On the one hand, it could be some aspect of meaning that affects an
entire utterance. So it would still be a modifier, but possibly
something like an evidential modifier. Alternatively, you could end up
with a language where the speaker (to human ears) would be giving off a
different emotion with each word: "zar" with an angry voice would mean
one thing, but "zar" with a weary voice would mean something completely
different. That could be interesting, and potentially more realistic
(alien-sounding), but when it comes down to it, I don't really want a
language that sounds like what a realistic alien language might sound
like. The chances of anything like human consonants and vowels being a
part of an alien language must be really low.

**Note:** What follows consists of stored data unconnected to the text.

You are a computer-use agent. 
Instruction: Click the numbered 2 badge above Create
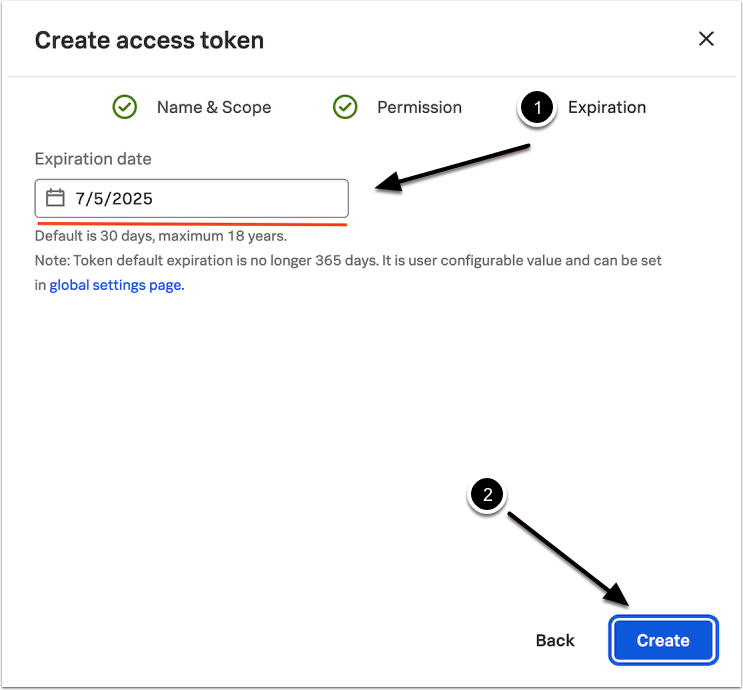(x=487, y=495)
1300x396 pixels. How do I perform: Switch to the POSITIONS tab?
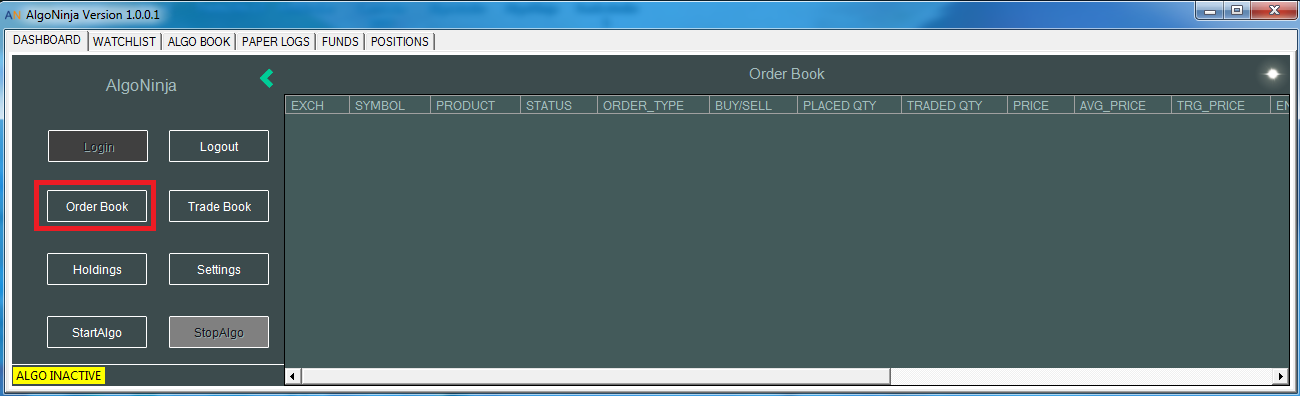pyautogui.click(x=399, y=41)
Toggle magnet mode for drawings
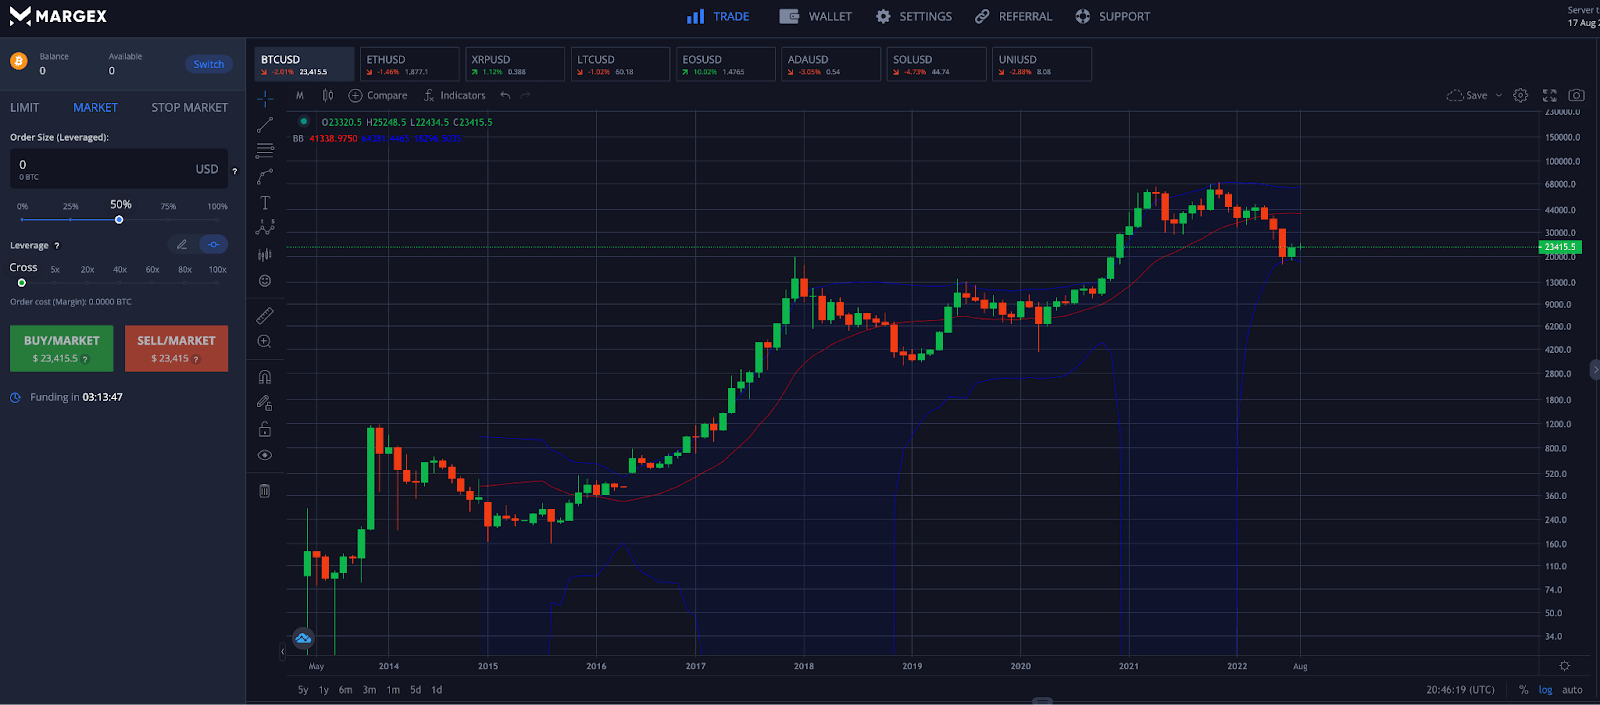1600x705 pixels. coord(265,377)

> Take a serious look at signing too. Maybe even a cross-modal
> signing+speaking (i.e. both required at once) language?
>
> David Peterson and Donald Boozer come to mind offhand as people who've
> done signed conlangs.
Signed languages are interesting, but writing becomes a problem. I'm
sure there must be signed languages, but I've got enough to keep me busy
with just the vocal languages.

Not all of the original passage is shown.